*** Extract to read

People diagnosed with schizophrenia can have very different experiences, and not everyone hears voices. However, among those who do experience auditory hallucinations, researchers have documented many recurring patterns. The list below summarizes commonly reported experiences from clinical studies and first-person accounts.

Common Voice-Hearing Experiences

Nature of the voices

  • One voice or multiple voices
  • Male, female, child, or unfamiliar voices
  • Voices of known people (family, friends, deceased relatives)
  • Voices of strangers
  • Voices speaking in the first, second (“you”), or third person (“he/she”)
  • Whispering, normal speech, shouting, or screaming
  • Clear or muffled voices
  • Voices sounding inside the head or outside in the environment

What the Voices Say

Voices may:

  • Comment on the person’s actions
  • Narrate what the person is doing
  • Criticize or insult them
  • Mock or ridicule them
  • Threaten harm
  • Give commands (called command hallucinations)
  • Repeat words or phrases
  • Hold conversations with each other
  • Ask questions
  • Answer the person’s thoughts
  • Praise or encourage them (less common)
  • Offer comfort or companionship (reported by some people)

Common Personal Reports

People often describe:

  • Feeling like someone is talking directly to them
  • Feeling watched or observed
  • Feeling followed
  • Hearing their name called
  • Hearing knocking, tapping, buzzing, or clicking
  • Hearing music that others cannot hear
  • Hearing radio or television voices when devices are off
  • Believing voices come through walls or ceilings
  • Feeling that thoughts are being spoken aloud

Experiences Related to Thoughts

Some people report:

  • Thoughts being “broadcast” so others can hear them
  • Thoughts being inserted into their mind by an outside force
  • Thoughts being removed or “stolen”

******

Tasks to carry out:
a - In the voice-hearing overview, what name is given to voices that give commands?
b - Please shorten the paragraph of the voice-hearing overview that begins "People diagnosed with schizophrenia" and keep its main facts.
c - Reproduce the passage of the voice-hearing overview that opens with the words containing "Common Voice-Hearing Experiences" and closes with "friends, deceased relatives)".

*** Source data

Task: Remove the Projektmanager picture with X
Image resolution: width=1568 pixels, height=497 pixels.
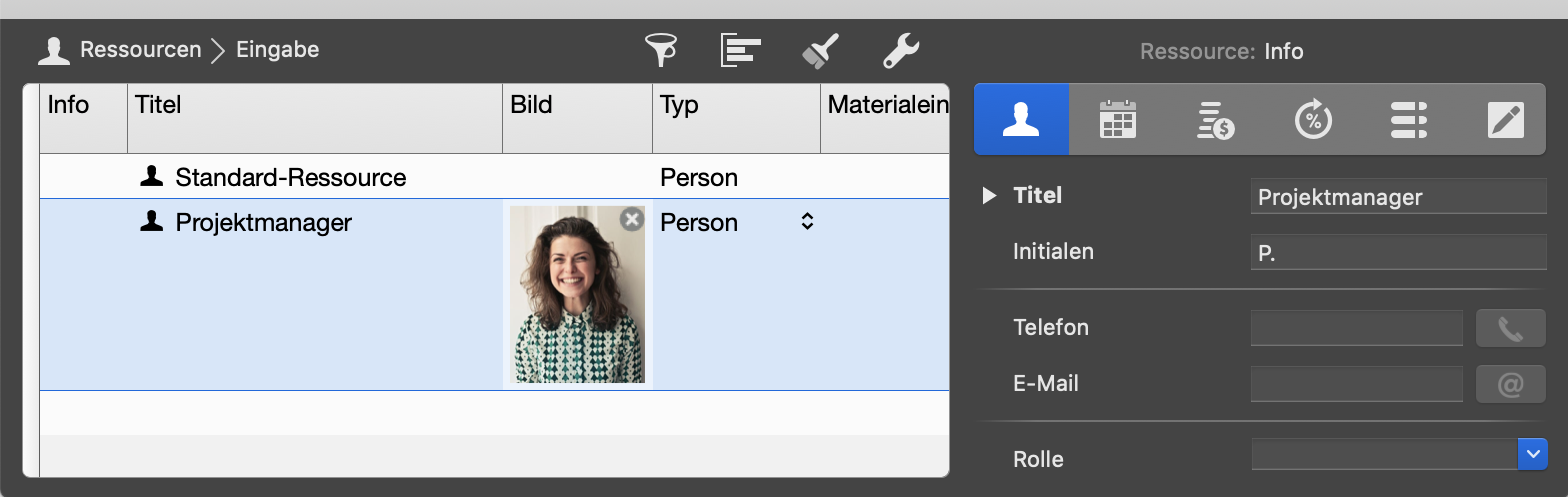Action: [631, 219]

******

Outputs in order:
a - Command hallucinations.

b - Not everyone with schizophrenia hears voices, but studies of those who do have found many recurring patterns, summarized in a list drawn from clinical studies and first-person accounts.

c -
Common Voice-Hearing Experiences

Nature of the voices

  • One voice or multiple voices
  • Male, female, child, or unfamiliar voices
  • Voices of known people (family, friends, deceased relatives)